This is the mail archive of the gcc@gcc.gnu.org mailing list for the GCC project.
Index Nav:	[Date Index] [Subject Index] [Author Index] [Thread Index]
Message Nav:	[Date Prev] [Date Next]	[Thread Prev] [Thread Next]
Other format:	[Raw text]
coalesced repies

From: Tom Lord <lord at emf dot net>
To: gcc at gnu dot org
Date: Mon, 9 Dec 2002 02:20:17 -0800 (PST)
Subject: coalesced repies
I've compiled a list of all asked and implied questions, and
provided a reply to each.

-t

================================================================


* A CVS server can die, leaving locks that need to be removed by
  hand (Zack Weinberg)

An ill-timed system crash can leave a wedged lock in just about any
system that records locks in persistent storage.  Even in systems
where locks aren't stored persistently, it is likely that the state of
persistent storage will go through critical states during which an
ill-timed crash will necessitate some form of recovery procedure.  The
reference implementation of arch is such a system (it stores locks in
persistent storage).  However, arch addresses the problem of "wedged
repositories" in two ways:

   A) The time during which locks must be held is minimized.

   B) Any user who has write access to a repository, including remote
      users, can safely break stale locks.  In other words, recovery
      doesn't require local access to the repository -- it requires
      only write access.

================================================================


* Zack has changes blocked, at least in part, by lack of version 
  control that supports renames.  (Zack Weinberg)

* Proper file renamning support is desirable.  (Joseph S. Myers)

* CVS supports tree rearrangements. (DJ Delorie)

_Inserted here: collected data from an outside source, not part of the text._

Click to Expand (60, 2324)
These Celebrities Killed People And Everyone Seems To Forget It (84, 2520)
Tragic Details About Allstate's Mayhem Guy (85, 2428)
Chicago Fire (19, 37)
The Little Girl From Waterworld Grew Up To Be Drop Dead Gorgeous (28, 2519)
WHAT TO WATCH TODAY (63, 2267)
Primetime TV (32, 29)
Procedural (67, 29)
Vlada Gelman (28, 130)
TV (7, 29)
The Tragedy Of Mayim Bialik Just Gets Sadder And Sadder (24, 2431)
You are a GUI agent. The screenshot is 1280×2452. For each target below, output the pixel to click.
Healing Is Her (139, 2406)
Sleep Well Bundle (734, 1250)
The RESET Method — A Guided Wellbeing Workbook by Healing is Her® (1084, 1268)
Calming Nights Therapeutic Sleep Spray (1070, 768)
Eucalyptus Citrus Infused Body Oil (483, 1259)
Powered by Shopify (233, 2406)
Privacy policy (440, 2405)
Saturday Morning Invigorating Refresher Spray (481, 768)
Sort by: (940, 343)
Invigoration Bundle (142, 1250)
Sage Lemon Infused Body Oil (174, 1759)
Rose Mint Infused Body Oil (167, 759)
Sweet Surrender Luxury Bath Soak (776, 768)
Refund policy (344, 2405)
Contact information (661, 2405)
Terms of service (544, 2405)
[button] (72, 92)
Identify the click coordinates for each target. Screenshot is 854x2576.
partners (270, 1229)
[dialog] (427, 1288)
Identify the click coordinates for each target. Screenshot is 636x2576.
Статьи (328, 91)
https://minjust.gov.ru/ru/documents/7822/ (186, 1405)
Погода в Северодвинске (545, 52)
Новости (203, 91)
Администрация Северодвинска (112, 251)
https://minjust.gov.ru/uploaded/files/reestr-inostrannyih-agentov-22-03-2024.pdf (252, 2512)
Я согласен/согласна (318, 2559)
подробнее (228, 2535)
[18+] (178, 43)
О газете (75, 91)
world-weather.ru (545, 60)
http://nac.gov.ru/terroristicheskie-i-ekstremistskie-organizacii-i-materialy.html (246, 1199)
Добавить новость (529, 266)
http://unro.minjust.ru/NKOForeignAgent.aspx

arch has "best of breed" support for project tree rearrangements.
If you use arch in the recommended way (which involves the trade-off
of adding one-line inventory tags to your source files), then you can
rearrange trees freely in ordinary ways (`mv', `rm', etc.) and arch
will recognize these changes.  In other words, you don't have to worry
about revision control at all while you're moving files around -- arch
will "catch up" after the fact.

In addition, in case you don't want to add inventory tags to your
source files, arch has a mode of operation in which you "declare" tree
arrangements with explicit arch commands (`larch move', `larch
delete', etc.)


================================================================

* BK uses extensve checksumming to protect against HW failures.
  What about arch and svn?  (Joseph S. Myers)

Arch is, at present, very weak in this area.  It is very
straightforward (O(500) lines of code) to add these protections to the
reference implementation.  Because this is a very important issue
(IMO), I would want those 500 lines of code to be backed up by
carefully crafted design documents and testing.  I've been intrigued
by some of the lessons offered by the OpenCM design in this area (file
revisions in opencm are _identified_ by their unique hashes).  This is
one of the items on the agenda for my 6-engineer/1-year/$1.2M plan for
arch 1.0.

================================================================


* Atomic checkins across multiple files is desirable, though
  lack of this feature is rarely a problem in practice (Joseph
  S. Myers)

Two points in response:

A) arch does indeed have atomic checkins.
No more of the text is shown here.